その後外部の投資ファンドからの買収攻勢や、ケンとは犬猿の仲の一ツ橋商事・井川らが経営陣に入り込むことによる周囲との軋轢、さらには創業メンバー同士の仲間割れなど紆余曲折を経ながらも会社は成長し、経営難に陥った大手ジーンズメーカーを買収し総合アパレルチェーンへの道を歩むが、その最中にケンは社長を辞任して姿をくらませてしまった…。
主な登場人物
- 花岡健
- 主人公。作中では通常「ケン」とカタカナ表記される。元ボクシング世界王者。
- 塚原為ノ介
- 実業家。T-BOXの株式上場後も同社の大株主として要所で影響力を発揮する。公式サイトの人物紹介では「ケンの後見人」と書かれているが、基本はあくまで「出資者として冷徹に経営方針や手腕を見る」というスタンスを崩さない。そのため作中でサンデーキャピタルとケンの間で経営権争いが生じた際には最後まで態度を明らかにせず、両者が競う様子を見守った。
- 大林
- 元々はケンが最初に雇ったホームレス10人の中の一人で、T-BOXの立ち上げまでの過程ではケンの片腕として活躍。しかし会社が大きくなるにつれ自分の居場所がなくなってきたことを感じ、一時自社の一部門をマネジメント・バイアウト(MBO)の形で買い取り独立しようとする。しかし行動を共にしてくれると当てにしていた八重子が態度を翻し残留を決めたため計画は頓挫する。
- 片岩八重子
- 元々はケンが買い取った縫製工場の責任者。自分の工場が生産するTシャツの品質に絶対的な自信を持っており、実際同社に持ち込まれた医療用の特殊な布を素材に使ったTシャツの製造には八重子の腕が不可欠だった。後にT-BOXでも生産部門の総責任者となる。
- 井川
- 初回登場時は大手商社・一ツ橋商事で「豪腕」グッズの製作を取り仕切る責任者。ケンとは当初から折り合いが悪く何かと対立し、ケンがT-BOXを立ち上げた際には対抗するチェーンを立ち上げてみたり、一時はサンデーキャピタルを隠れ蓑にT-BOXの買収を試みたりと、何とかしてケンを叩き潰そうとする。
- しかしT-BOXは順調に発展を続け、T-BOXと一ツ橋商事が業務提携を結んだ結果、皮肉にも井川は同社に専務として出向することに。

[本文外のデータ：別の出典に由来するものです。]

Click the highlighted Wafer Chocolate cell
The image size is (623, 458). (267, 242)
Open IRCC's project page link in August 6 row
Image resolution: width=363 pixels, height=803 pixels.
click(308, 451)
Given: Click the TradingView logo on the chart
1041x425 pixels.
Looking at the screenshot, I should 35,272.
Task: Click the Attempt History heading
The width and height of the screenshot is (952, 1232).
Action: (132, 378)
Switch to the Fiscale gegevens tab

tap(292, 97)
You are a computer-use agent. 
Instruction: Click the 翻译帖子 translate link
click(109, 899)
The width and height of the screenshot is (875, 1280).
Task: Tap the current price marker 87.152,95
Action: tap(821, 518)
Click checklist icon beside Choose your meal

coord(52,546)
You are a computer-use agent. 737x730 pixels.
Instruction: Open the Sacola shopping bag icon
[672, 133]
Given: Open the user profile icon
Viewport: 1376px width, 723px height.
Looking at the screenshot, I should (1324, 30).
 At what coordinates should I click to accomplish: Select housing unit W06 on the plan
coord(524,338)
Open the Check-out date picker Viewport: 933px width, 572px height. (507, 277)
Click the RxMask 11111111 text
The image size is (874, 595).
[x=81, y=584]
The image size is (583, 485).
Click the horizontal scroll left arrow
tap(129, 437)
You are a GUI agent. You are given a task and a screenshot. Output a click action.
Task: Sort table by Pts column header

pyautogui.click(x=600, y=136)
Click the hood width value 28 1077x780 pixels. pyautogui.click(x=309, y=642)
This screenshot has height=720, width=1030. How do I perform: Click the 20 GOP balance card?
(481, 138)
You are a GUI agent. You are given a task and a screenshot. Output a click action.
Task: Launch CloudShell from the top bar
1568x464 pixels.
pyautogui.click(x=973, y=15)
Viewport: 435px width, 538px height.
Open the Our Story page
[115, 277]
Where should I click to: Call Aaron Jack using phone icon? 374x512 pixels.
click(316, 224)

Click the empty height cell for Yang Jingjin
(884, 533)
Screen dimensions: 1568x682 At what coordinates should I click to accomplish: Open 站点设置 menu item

専務就任後は何かとどんぶり勘定だった社内の取引を厳しく査定し取引先との条件を改めさせるなど、T-BOXの経営発展に貢献し、最終的にケンの後任として同社の社長に就任する。
- 高野
- 一ツ橋商事で井川の部下。とにかくケンを叩き潰したい井川のわがままに振り回されていた。ライバル会社の社員ながら経営者としてのケンの手腕を認めている。後に井川と共にT-BOXに出向し、そのまま同社に転籍した。